N° 1 octobre 2001

Mouvement anti-mondialisation

Une période test

Ce dossier sur le mouvement international contre la mondialisation du capital a été préparé avant le 11 septembre. Son point de départ: la mobilisation très importante, fin juillet, à Gênes.

• Or, après l’attentat criminel du 11 septembre, une "guerre contre le terrorisme" a été lancée par les Etats-Unis, appuyés par leurs alliés européens. La portée de cette troisième guerre conduite par les Etats-Unis au cours d’une décennie — Golfe en 1990-1991 et Serbie-Kosovo 1999 — ne doit pas être sous-estimée. Ce d’autant plus qu’elle intervient dans un contexte de retournement marqué de la conjoncture économique. Toutes les implications de ce déploiement militaire impérialiste — adossé à une nouvelle "guerre froide contre le terrorisme" — sont encore difficiles à prendre en compte. Néanmoins, ce serait faire preuve d’une irréflexion excessive que de considérer ces grandes manœuvres militaro-politiques comme un conflit relativement ponctuel. Si c’était le cas, il suffirait, tout bonnement, d’affûter quelques arguments et de reconduire les mobilisations passées, auxquels il conviendrait d’ajouter un volet supplémentaire "contre la logique de guerre". Des interrogations plus soutenues nous paraissent indispensables.

• A Québec comme à Gênes une jonction s’est produite entre un secteur du mouvement ouvrier organisé (avant tout syndical) et les multiples forces engagées dans les mobilisations "anti-mondialistes". De plus, ce mouvement de protestation se développe dans un climat différent de celui du début des années 1990. Ainsi The Economist remarque qu’"au mieux elles [les institutions internationales comme l’OMC ou le FMI] ne peuvent attendre qu’une acceptation à contrecœur de la part de l’opinion publique" (Survey, p. 3, 29 septembre 2001). Et, lorsque les "firmes multinationales… commencent à raconter comment elles ne vont plus mettre le profit au premier rang, les gens (à juste titre) pensent qu’elles mentent"!

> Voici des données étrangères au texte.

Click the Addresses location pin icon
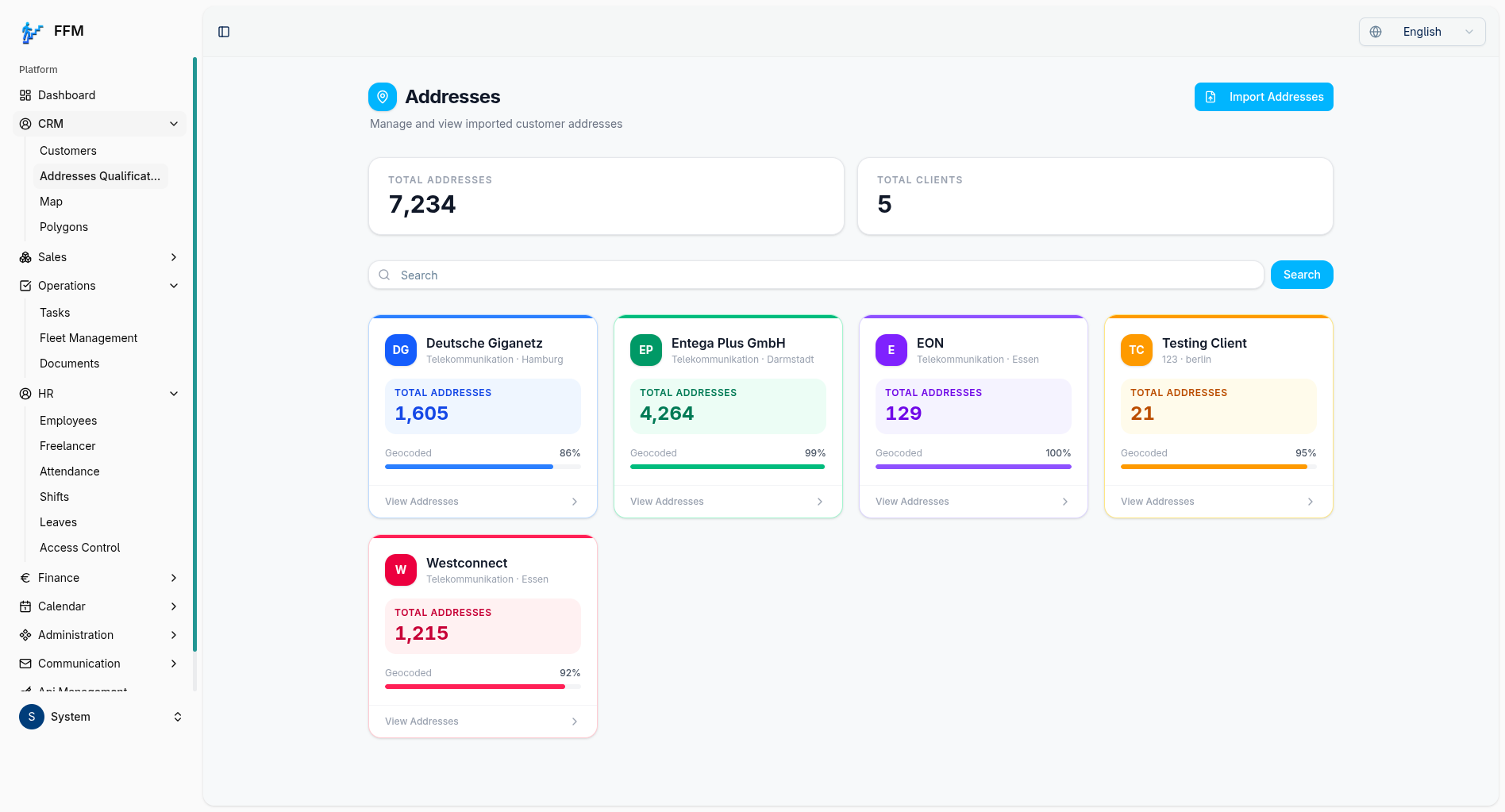This screenshot has width=1505, height=812. (383, 97)
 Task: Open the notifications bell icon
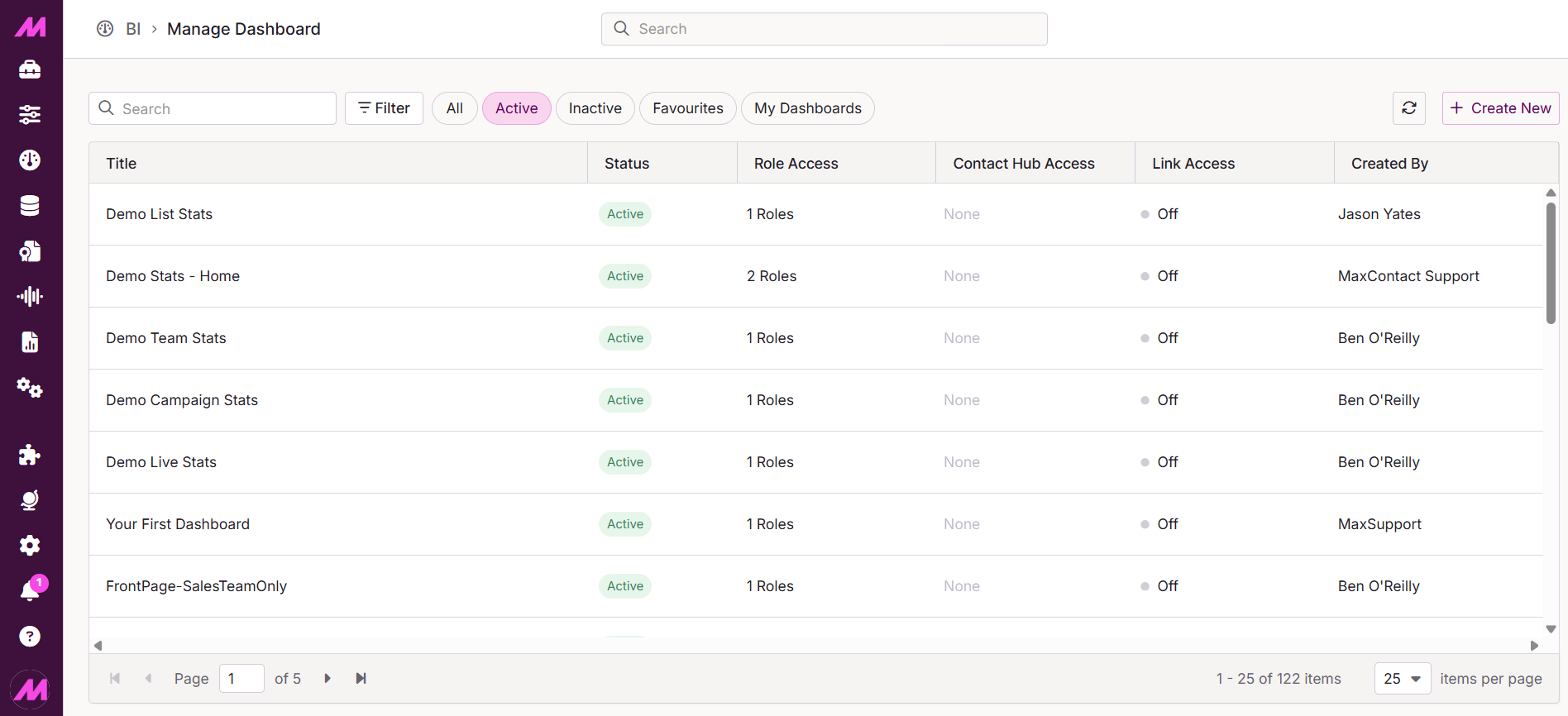tap(30, 590)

Depuis septembre-octobre, les bombardements et la campagne de propagande — orchestrée de manière bien rodée — n’ont pas fait exploser les piliers de cette contestation diffuse à l’encontre des diverses expressions économiques, sociales, politiques et culturelles de la mondialisation capitaliste. Néanmoins, le cadre change et les enjeux deviennent, en quelque sorte, plus concrets sous l’effet d’une guerre et d’une récession qui mettent au jour la réalité des rapports de force effectifs entre classes — et leurs diverses représentations — au sein des divers pays et sociétés, à l’échelle internationale. Lorsque l’Argentine plonge dans l’abysse, la revendication la plus élémentaire pose de suite la question du pouvoir. L’ampleur d’une manifestation à l’occasion d’un sommet européen ou d’une rencontre de l’OMC se situe dans un registre différent.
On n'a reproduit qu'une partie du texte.